[PASSAGE TO READ start]

Re: Use generation context to speed up tuplesorts

From: Andy Fan <zhihui(dot)fan1213(at)gmail(dot)com>
To: David Rowley <dgrowleyml(at)gmail(dot)com>
Cc: Julien Rouhaud <rjuju123(at)gmail(dot)com>, Ronan Dunklau <ronan(dot)dunklau(at)aiven(dot)io>, Tomas Vondra <tomas(dot)vondra(at)enterprisedb(dot)com>, PostgreSQL Developers <pgsql-hackers(at)lists(dot)postgresql(dot)org>, Andres Freund <andres(at)anarazel(dot)de>, Tomas Vondra <tv(at)fuzzy(dot)cz>
Subject: Re: Use generation context to speed up tuplesorts
Date: 2022-02-06 21:41:25
Message-ID: CAKU4AWq+KRmH9Cb8bsO-+usjxZkn8JsDRGU=fxy8YMFwdD1wOw@mail.gmail.com
Views: Raw Message | Whole Thread | Download mbox | Resend email
Thread:
Lists: pgsql-hackers

Hi:

On Thu, Jan 20, 2022 at 9:31 AM David Rowley <dgrowleyml(at)gmail(dot)com> wrote:

>
> As of now, I still believe we'll need Tomas' patches to allow the
> block size to grow up to a maximum size. I think those patches are
> likely needed before we think about making tuplesort use generation
> contexts. The reason I believe this is that we don't always have good
> estimates for the number of tuples we're going to sort.

+1

I spent some times to study the case here and my current thought is:
we can discuss/commit the minimum committable changes which
should be beneficial for some cases and no harm for others.
Tomas's patch 0002 would make there are no more blocks needed
if we switch to GenerationContext (compared with Standard Context). and
David's patch can obviously reduce total memory usage and improve
the performance. so IMO Tomas's patch 0002 + David's patch is a committable
patchset at first round. and Tomas's 0001 patch would be good to have
as well.

I double checked Tomas's 0002 patch, it looks good to me. and then applied
David's patch with ALLOCSET_DEFAULT_SIZES, testing the same workload.

[PASSAGE TO READ end]
[DATA SHOWN start]

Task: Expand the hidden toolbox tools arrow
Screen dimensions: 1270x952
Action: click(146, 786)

[DATA SHOWN end]
[DATA SHOWN start]

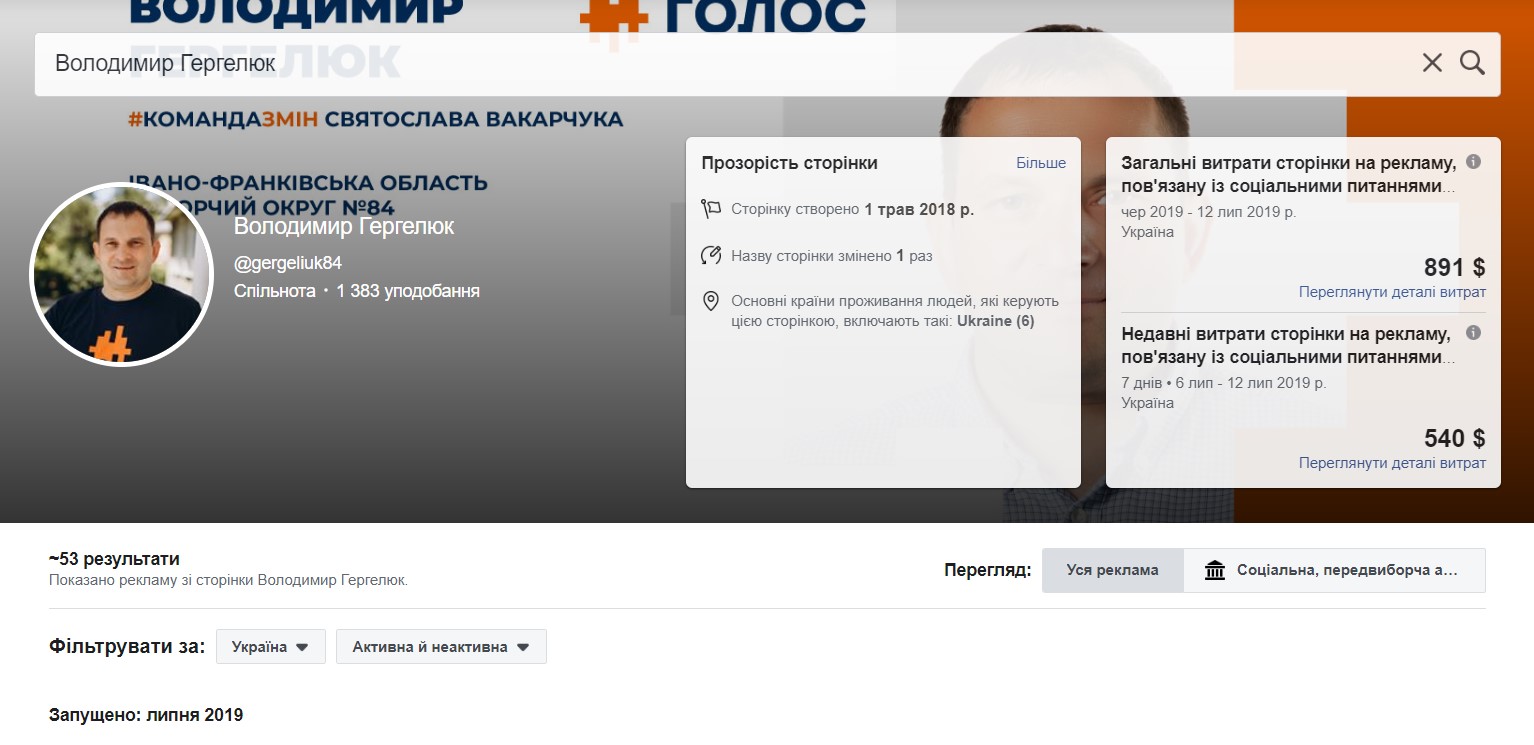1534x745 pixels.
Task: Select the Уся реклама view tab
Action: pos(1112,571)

[DATA SHOWN end]
[DATA SHOWN start]

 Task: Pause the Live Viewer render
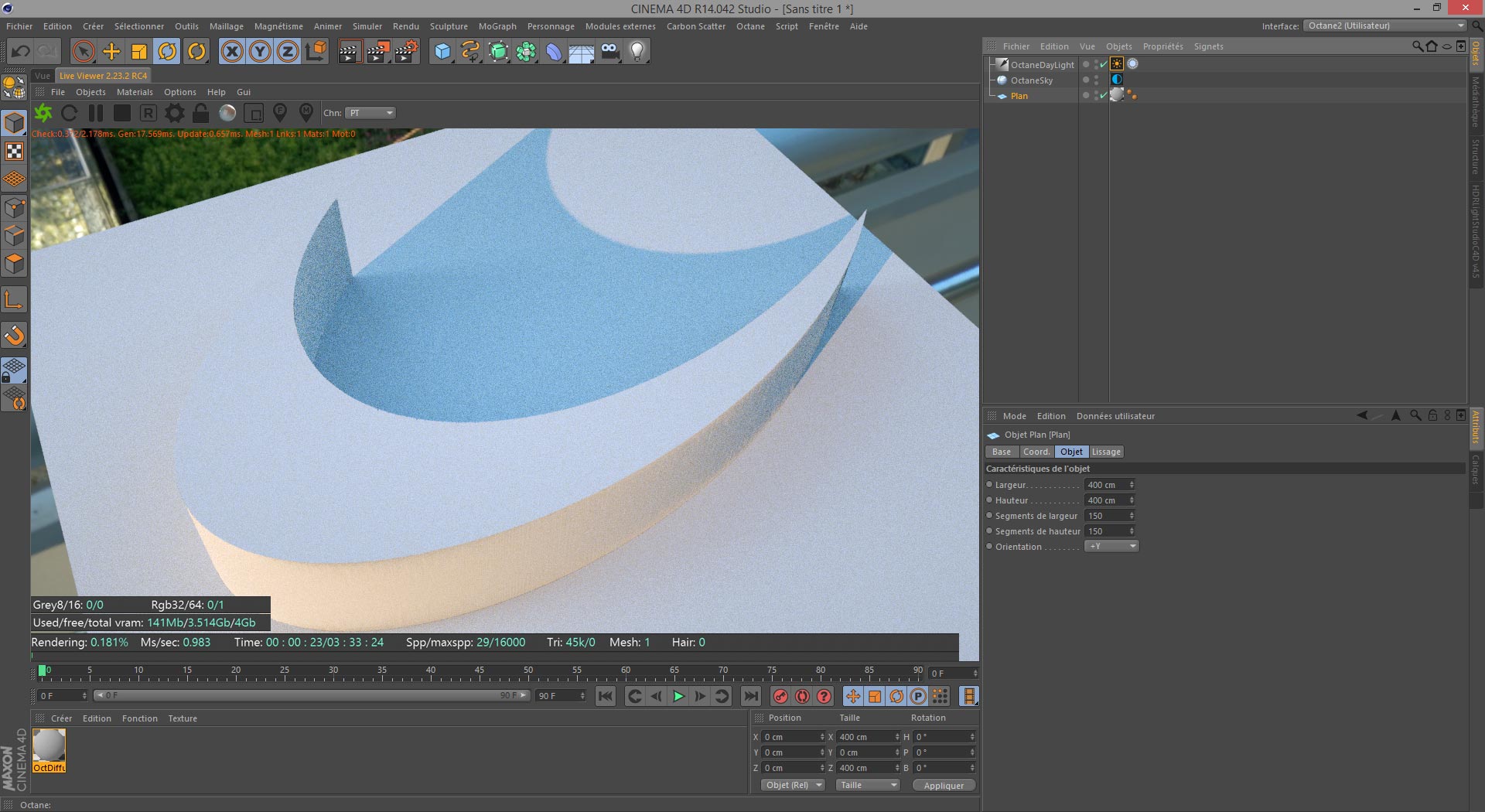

[DATA SHOWN end]

- INSTRUCTION A -
In the message about tuplesorts, replace "committable" with "acceptable" in the passage starting at "I spent some" and ending at "the same workload.", and give that passage back.
- INSTRUCTION B -
Answer these questions using the message about tuplesorts:
(i) What date and time are given for the message?
(ii) With which setting was David's patch applied for the test?
(iii) On what day and at what time did David Rowley write the quoted text?

- TASK OUTPUT A -
I spent some times to study the case here and my current thought is:
we can discuss/commit the minimum acceptable changes which
should be beneficial for some cases and no harm for others.
Tomas's patch 0002 would make there are no more blocks needed
if we switch to GenerationContext (compared with Standard Context). and
David's patch can obviously reduce total memory usage and improve
the performance. so IMO Tomas's patch 0002 + David's patch is a acceptable
patchset at first round. and Tomas's 0001 patch would be good to have
as well.

I double checked Tomas's 0002 patch, it looks good to me. and then applied
David's patch with ALLOCSET_DEFAULT_SIZES, testing the same workload.

- TASK OUTPUT B -
(i) 2022-02-06 21:41:25
(ii) ALLOCSET_DEFAULT_SIZES
(iii) Thu, Jan 20, 2022 at 9:31 AM